Implementing the Exponential Mechanism with Base-2 Differential Privacy

Despite excellent theoretical support, Differential Privacy (DP) can still be a challenge to implement in practice. In part, this challenge is due to the concerns associated with translating arbitrary- or infinite-precision theoretical mechanisms to the reality of floating point or fixed-precision. Beginning with the troubling result of Mironov demonstrating the security issues of using floating point for implementing the Laplace mechanism, there have been many reasonable questions raised concerning the vulnerabilities of real-world implementations of DP. In this work, we examine the practicalities of implementing the exponential mechanism of McSherry and Talwar. We demonstrate that naive or malicious implementations can result in catastrophic privacy failures.

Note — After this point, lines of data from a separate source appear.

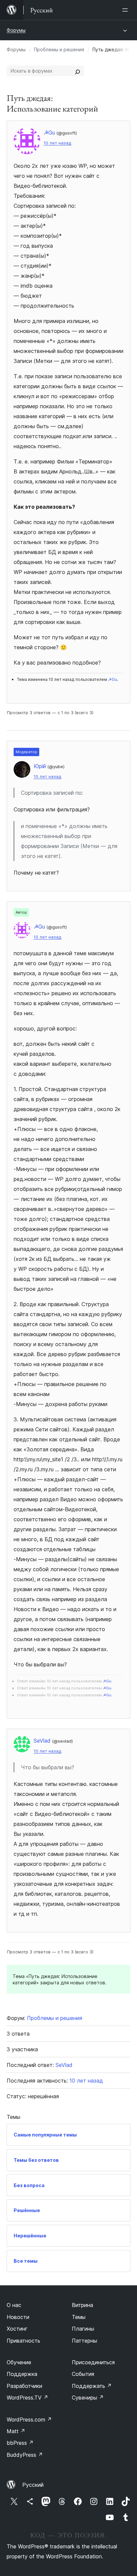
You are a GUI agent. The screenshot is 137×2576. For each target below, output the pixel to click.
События (83, 2374)
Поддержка (22, 2374)
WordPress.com (29, 2419)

To address these problems, we show that the mechanism can be implemented exactly for a rich set of values of the privacy parameter $\varepsilon$ and utility functions with limited practical overhead in running time and minimal code complexity. How do we achieve this result? We employ a simple trick of switching from base $e$ to base $2$, allowing us to perform precise base $2$ arithmetic. A short, precise expression is always available for $\varepsilon$, and the only approximation error we incur is the conversion of the base-2 privacy parameter back to base $e$ for reporting purposes. The core base $2$ arithmetic of the mechanism can be simply and efficiently implemented using open-source high precision arithmetic libraries. Furthermore, the exact nature of the implementation lends itself to simple monitoring of correctness and proofs of privacy.